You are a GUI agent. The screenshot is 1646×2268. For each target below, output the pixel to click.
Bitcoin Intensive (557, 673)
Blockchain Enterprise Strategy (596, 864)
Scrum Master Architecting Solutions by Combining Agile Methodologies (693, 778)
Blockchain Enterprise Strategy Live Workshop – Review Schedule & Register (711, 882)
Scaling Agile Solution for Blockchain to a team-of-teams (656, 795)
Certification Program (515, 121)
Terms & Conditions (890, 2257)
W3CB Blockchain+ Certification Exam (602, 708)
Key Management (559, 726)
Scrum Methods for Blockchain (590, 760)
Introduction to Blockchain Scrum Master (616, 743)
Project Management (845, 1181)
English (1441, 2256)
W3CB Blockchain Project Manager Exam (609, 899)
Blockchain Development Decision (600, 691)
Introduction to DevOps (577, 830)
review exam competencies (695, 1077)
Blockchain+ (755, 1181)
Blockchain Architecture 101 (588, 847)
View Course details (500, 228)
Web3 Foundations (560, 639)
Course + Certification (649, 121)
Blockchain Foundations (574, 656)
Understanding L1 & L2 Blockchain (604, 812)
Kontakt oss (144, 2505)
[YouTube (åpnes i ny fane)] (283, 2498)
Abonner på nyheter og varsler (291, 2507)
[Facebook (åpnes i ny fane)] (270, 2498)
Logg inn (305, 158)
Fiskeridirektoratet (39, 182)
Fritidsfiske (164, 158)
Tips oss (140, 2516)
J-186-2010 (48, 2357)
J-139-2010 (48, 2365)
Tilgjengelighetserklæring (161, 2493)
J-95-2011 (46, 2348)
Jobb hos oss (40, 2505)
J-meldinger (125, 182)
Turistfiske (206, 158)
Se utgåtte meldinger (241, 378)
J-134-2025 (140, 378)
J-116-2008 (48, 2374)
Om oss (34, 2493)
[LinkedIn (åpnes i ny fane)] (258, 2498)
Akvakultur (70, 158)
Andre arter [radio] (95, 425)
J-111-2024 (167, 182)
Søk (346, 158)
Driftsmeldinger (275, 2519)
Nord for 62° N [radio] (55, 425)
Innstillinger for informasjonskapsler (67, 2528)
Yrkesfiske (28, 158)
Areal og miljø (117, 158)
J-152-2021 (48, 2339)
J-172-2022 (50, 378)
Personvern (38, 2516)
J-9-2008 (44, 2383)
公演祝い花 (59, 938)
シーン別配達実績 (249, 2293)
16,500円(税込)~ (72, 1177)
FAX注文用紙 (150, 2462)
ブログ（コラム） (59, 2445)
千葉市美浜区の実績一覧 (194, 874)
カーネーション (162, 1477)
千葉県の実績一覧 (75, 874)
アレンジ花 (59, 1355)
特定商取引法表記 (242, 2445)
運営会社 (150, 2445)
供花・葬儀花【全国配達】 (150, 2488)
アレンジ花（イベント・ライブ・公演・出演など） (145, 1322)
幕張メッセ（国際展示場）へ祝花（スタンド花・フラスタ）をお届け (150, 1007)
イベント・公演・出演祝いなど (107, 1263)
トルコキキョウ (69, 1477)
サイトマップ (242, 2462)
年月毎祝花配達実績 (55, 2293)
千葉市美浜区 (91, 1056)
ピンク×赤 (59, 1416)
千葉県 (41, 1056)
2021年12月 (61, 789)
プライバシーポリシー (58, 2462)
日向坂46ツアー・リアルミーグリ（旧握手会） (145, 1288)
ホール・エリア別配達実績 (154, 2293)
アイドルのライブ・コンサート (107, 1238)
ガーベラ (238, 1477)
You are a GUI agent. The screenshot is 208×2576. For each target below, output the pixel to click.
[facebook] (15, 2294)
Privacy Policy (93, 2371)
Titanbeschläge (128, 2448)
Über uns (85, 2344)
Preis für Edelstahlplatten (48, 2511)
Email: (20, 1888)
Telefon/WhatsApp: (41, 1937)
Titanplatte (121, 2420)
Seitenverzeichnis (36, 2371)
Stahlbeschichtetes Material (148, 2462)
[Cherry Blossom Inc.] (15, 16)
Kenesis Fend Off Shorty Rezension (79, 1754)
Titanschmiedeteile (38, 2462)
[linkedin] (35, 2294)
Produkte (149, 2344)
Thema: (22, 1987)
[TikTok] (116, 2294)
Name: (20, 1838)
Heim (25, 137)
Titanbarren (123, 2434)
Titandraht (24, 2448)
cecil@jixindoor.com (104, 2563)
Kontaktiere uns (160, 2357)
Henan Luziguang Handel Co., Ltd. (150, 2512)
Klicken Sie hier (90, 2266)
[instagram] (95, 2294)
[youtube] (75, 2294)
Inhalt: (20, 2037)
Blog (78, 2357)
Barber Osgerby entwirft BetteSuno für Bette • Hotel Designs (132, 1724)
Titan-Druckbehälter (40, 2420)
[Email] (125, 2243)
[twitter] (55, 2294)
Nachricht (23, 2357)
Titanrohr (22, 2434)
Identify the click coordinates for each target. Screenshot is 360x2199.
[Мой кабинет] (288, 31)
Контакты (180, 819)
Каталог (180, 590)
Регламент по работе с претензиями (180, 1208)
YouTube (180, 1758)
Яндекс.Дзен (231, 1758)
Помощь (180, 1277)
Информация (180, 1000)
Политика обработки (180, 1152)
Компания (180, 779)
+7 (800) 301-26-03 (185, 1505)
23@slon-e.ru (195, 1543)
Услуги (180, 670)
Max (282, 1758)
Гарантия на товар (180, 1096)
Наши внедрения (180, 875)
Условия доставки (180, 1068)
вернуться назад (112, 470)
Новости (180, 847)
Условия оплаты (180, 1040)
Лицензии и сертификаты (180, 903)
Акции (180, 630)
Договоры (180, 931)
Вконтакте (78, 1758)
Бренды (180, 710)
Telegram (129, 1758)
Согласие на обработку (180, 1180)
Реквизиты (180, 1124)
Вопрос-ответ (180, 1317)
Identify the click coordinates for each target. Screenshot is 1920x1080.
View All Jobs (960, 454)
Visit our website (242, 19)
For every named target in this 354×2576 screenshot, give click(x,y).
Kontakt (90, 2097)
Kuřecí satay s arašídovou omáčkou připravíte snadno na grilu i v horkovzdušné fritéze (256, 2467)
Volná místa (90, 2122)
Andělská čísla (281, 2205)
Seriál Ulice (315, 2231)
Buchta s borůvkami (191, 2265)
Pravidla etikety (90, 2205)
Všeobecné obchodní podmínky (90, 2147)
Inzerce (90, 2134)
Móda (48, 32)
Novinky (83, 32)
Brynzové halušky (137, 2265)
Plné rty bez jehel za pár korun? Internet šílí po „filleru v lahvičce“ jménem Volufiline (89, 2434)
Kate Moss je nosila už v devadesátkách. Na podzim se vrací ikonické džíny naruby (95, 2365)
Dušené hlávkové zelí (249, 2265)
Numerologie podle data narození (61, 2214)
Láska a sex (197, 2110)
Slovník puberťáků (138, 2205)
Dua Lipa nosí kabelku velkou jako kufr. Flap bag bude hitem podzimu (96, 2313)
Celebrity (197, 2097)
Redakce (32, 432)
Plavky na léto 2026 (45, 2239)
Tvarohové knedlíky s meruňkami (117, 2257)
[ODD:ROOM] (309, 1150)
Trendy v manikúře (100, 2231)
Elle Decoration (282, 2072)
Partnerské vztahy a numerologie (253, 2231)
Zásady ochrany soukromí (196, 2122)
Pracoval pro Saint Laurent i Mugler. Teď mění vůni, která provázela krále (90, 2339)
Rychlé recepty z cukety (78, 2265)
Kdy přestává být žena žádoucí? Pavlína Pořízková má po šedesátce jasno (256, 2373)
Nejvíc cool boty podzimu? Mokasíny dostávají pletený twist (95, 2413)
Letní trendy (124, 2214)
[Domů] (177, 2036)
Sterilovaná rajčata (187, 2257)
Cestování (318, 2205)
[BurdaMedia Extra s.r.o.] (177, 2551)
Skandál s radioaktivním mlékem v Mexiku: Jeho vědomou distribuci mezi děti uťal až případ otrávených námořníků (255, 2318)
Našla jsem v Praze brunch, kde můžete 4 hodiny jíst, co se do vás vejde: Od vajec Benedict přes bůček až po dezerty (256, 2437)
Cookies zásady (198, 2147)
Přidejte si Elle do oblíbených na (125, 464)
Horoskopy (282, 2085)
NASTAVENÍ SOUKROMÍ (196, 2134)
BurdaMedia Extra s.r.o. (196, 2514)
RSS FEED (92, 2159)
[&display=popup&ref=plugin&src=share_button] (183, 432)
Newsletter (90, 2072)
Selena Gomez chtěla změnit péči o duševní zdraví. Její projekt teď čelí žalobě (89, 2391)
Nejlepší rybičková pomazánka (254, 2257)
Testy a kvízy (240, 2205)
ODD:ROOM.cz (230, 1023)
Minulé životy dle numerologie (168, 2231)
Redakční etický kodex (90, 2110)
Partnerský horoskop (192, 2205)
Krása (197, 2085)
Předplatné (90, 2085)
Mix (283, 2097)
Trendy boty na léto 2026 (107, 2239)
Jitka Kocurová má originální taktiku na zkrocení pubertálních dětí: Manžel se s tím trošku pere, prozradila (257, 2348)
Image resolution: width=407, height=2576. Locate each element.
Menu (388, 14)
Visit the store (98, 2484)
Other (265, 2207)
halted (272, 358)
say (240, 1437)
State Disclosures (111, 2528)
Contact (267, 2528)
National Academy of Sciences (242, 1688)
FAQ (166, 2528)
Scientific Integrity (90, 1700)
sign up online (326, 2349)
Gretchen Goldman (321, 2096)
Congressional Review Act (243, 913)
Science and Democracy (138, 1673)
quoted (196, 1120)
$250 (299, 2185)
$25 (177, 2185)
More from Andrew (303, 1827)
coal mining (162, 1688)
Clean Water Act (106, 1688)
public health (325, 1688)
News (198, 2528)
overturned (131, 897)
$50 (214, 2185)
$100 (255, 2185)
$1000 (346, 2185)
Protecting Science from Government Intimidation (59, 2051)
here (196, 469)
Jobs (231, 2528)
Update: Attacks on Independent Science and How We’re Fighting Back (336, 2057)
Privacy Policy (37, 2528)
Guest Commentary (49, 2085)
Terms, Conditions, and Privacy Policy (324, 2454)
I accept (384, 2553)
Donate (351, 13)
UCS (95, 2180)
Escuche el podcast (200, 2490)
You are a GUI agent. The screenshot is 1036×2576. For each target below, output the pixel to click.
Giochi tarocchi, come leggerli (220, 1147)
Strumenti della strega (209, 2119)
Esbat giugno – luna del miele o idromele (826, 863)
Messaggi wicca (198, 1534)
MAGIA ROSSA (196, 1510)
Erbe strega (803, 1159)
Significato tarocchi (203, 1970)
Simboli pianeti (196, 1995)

WORK INSTRUCTION:
Whenever the word "Enterprise" occurs in a line of the listing above, return that line.

ANSWER:
Blockchain Enterprise Strategy (596, 864)
Blockchain Enterprise Strategy Live Workshop – Review Schedule & Register (711, 882)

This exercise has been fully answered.